■ **Goal of the exercise**: Copy the passage on federal education standards from "I don't know" up to and including "in different places?", swapping every "history" for "geography".

■ **Text section**:
Overall I also have a problem with more Federal government intrusion into something (education) that is Constitutionally supposed to be the purview of the states. There's something that doesn't sit right with me when these standards are supposed to be voluntary but the Federal government is twisting state's arms by withholding funding. I like what I heard a leader in Virginia say which, to paraphrase, was that whatever amount of money the government gives to fund these changes isn't going to cover all of the mandates that come along with it, and states are going to have to spend out-of-pocket for everything that is unfunded.

In regards to the teacher evaluations based on testing, this is quite problematic on a number of levels, perhaps the most important being that it isn't supported by research. Such a system is going to be very discouraging to a lot of good teachers/potential teachers and it's going to make filling positions in urban schools/districts difficult in the years ahead.
I don't know what you mean by the bold, particularly in regards to science. Are the laws of science different in different locales? If you're referring to evolution, IIRC, it wasn't really discussed when my kids took science classes in high school. Is history different in different places?

■ **Dataset extract**:
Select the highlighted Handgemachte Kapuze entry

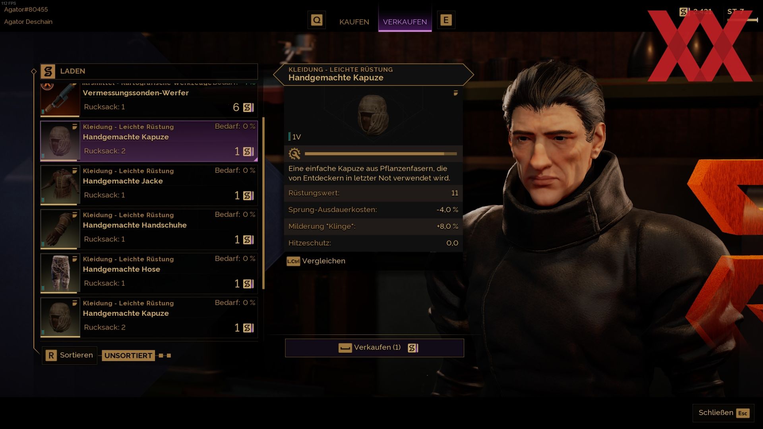[149, 141]
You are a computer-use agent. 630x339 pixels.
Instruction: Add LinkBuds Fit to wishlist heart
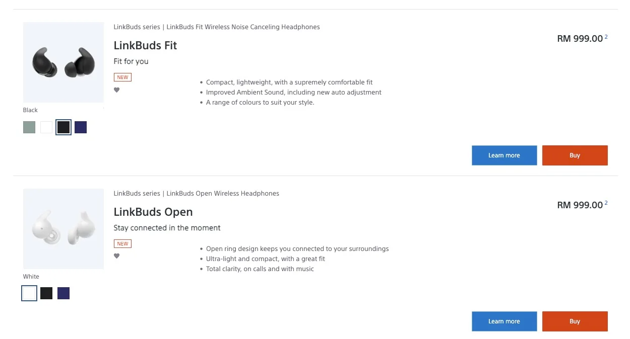[x=116, y=90]
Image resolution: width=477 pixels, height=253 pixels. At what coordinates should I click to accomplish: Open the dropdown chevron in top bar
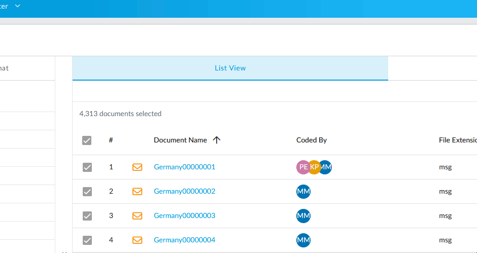[x=18, y=6]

■ **Written answer**:
I don't know what you mean by the bold, particularly in regards to science. Are the laws of science different in different locales? If you're referring to evolution, IIRC, it wasn't really discussed when my kids took science classes in high school. Is geography different in different places?